Well, maybe not. The markets are about expected outcomes over time, and these are indeed determined by underlying theory, but also by other stuff, especially politics and markets forces. When Ronald Reagan’s deficit financed tax bill passed in 1981, economic growth shot up to average 4.3% from 1982-1990, and unemployment fell from 11% to 5.6%. Debt to GDP, which was only 32% in 1980 left room for leverage so the ratio rose to 54% in 1990, helping to kill the boom. When George H.W. Bush, Reagan’s successor, ran for reelection in 1992, the economy was in recession and the deficit had ballooned from 2.7% to 4.7% of GDP, and growth slowed from 1990-1992 to 1.7%. When Bush, ignored Dick Cheney’s other great economic pronouncement (“Reagan proved deficits don’t matter”) and went back on his promise of “no new taxes,” many in his party deserted him for Ross Perot and he lost the election to Bill Clinton, whose economic policy was to reduce the deficit ratio further (to 33%) so bond market rates could go down even more (“everyone wants a lower cost mortgage”) and the economy improved to average 4.5% growth from 1997 to 2000 and the deficit turned to surplus, the first one in 28 years,.

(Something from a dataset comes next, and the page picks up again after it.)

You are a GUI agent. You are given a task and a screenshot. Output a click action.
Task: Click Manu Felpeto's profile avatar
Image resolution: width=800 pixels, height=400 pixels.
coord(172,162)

But, when the deficit chickens fly away, it is just a matter of time before they come home to roost. We end up paying for the benefits of the deficits at a later time, in one way or another – in a financial crisis, a recession, inflation, high unemployment, or a meaningful change in voter perceptions about economics.
The slow-moving, but powerful give-and-take between economic theory, politics and markets one day requires a price for today’s neglect of the deficits. Most likely it will be in the form of lower GDP growth, which the Federal Reserve is now forecasting to fall to 1.9% for 2020 from its cyclical peak of 3.1% (in 1Q 2019, but it dropped to 2.1% in Q2), back towards the average US GDP growth since 2000 of 2.0%. And, Trumpian uncertainties, well known to the markets today, could make things worse.
It may not, however, because other things such as a brilliant trade deal, that could change the game. But if it does, the system will adjust over time. Even at 20% interest rates, US debt was refinanced in financial markets after the Volcker Shock in 1979. Political sympathies for unchecked deficits may change and markets will discount future stock prices for lower growth or other concerns. Market power is now enormous, with more than $300 trillion in market capitalization of all tradeable stocks and bonds in world markets. And, other factors, unknown to us now, may also affect long-term outcomes. But even then, fear of deficits, won’t last for long, and deficits will come back in style.